By Jeffrey Allen Federowicz
For The Daily Item
MILLHEIM — Considered one of the most noted jazz musicians today, New York City trumpeter and jazz guru David Douglas has impressed audiences across the nation and through National Public Radio with his hard driving, soulful spin of jazz music that ranges from jovial to melancholy.
On Saturday night Douglas, along with a trio of talented musicians, will join together to form the harmonious David Douglas Quartet when they perform at the Elk Creek Café in Millheim, bringing big city jazz to rural Pennsylvania.
“I don’t play in Pennsylvania very often, and as I am engaged on a 50-state tour in celebration of my 50th birthday, this will be one of the shows on that trek,” Douglas said.
“I find that the audience is the best part of the show and touring. It takes some sensitivity to feel out the aura of a room and receive that feedback. People everywhere react differently and that can be quite surprising! It’s one more aspect of being an improvising musician,” he said.
Improvising is one of the reasons the talented trumpeter has been attracted to jazz and performing its distinct, freestyle style of music which has kept him in-tune with jazz for the past 20 years.
Douglas, the recipient of a prestigious Guggenheim Fellowship and an Aaron Copland award, paired with two Grammy nominations, is one of the rare musicians who not only plays the music, it is interwoven throughout many aspects of his daily life, which often finds him performing most nights at celebrated venues and performance halls.
“I am a jazz musician who grew up playing standards and began writing my own music in many different contexts.
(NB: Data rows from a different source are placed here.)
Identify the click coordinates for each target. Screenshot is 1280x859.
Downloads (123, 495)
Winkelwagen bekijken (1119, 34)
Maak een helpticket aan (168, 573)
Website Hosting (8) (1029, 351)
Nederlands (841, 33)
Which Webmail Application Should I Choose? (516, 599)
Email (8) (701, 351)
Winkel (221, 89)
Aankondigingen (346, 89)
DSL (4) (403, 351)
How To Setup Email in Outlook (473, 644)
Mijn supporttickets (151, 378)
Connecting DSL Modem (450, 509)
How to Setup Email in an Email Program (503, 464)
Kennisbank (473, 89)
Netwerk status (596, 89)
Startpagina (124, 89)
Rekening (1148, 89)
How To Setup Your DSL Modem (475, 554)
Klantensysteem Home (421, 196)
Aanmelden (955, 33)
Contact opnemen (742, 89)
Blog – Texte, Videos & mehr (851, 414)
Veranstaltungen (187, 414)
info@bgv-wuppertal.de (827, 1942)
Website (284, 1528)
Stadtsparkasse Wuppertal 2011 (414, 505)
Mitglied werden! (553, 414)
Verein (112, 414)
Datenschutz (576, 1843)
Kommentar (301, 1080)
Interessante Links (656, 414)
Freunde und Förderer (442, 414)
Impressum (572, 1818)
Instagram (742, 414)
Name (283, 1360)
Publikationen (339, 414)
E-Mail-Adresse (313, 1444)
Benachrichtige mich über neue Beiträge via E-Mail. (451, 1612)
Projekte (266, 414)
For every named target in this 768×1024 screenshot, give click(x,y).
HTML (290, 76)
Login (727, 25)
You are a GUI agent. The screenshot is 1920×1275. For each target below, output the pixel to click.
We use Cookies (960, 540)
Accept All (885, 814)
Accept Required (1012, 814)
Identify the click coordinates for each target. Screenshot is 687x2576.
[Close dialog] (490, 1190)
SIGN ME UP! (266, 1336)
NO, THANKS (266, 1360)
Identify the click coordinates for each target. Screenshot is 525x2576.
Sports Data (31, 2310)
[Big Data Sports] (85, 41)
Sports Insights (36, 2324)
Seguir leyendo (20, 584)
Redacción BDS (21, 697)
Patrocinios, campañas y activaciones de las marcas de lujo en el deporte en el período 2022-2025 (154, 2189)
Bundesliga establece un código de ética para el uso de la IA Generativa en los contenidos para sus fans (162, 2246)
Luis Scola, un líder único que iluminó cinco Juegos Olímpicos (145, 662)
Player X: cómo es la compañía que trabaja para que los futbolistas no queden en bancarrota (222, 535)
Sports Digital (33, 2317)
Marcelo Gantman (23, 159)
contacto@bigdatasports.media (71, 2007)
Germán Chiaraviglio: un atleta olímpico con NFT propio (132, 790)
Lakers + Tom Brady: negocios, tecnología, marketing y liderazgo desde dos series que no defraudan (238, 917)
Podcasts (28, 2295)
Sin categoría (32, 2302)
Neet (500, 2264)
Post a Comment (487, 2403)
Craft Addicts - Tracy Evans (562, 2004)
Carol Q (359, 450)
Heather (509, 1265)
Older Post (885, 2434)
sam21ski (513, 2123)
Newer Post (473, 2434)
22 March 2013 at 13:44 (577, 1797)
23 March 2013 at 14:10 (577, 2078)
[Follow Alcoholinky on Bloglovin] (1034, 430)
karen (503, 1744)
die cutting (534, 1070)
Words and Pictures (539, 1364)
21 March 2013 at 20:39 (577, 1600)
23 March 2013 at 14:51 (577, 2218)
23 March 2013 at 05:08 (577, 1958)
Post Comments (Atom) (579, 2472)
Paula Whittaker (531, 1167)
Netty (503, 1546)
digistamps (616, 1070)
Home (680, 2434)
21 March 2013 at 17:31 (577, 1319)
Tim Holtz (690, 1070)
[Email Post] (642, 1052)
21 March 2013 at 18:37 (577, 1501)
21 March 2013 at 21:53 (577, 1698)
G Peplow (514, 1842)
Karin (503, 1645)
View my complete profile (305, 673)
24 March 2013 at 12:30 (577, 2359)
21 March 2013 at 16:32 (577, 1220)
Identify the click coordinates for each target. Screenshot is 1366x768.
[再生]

My music is, I believe, still jazz,” he said. “However, many of the interests I have pursued as a composer take the sound of the music in unexpected directions. I like to give the listener something familiar while moving into uncharted territory.”
Joining Douglas in the unchartered territory of Millheim, will be fellow music makers Jon Irabagon on saxophone, Tony Marino on bass and Phil Haynes on drums, creating a sophisticated sound that delves into a host of jazz styles.
To accommodate his varying style and passion for music, in 2005 Douglas created his own record label, Greenleaf Music, allowing him unrestricted artistic expression and input into each aspect of his music.
In between touring and composing original material, Douglas has also found the time to immerse himself in the educational aspect of jazz. He has been serving as artistic director of the Workshop in Jazz and Creative Music at The Banff Centre in Canada for 10 years and has a royal and ongoing stint as International Jazz Artist in Residence at the Royal Academy of Music in London.
“Honestly, the high points for me are creative high points. Every time I am able to create some music and share it with musicians and audiences, I am so grateful,” Douglas said. “Bliss is to find that point of transition into something that hasn’t been heard. I have been fortunate in being able to do that in many different contexts.”
Douglas noted musical influences and personal favorites include Joni Mitchell, Wayne Shorter, Thelonious Monk, John Coltrane and Igor Stravinsky.
In what little spare time he finds, Douglas, who bills himself as a “Huge Stevie Wonder fanatic” enjoys trail running, distance events and the technology spin on music with his podcast, “A Noise From The Deep.”
“I think music is a universal practice and we all have to grapple with the same issues of expression and the sense we are all individuals, we owe it to ourselves to be ourselves,” he said. “We all have something unique to say and an opportunity to be here on the planet and say it.”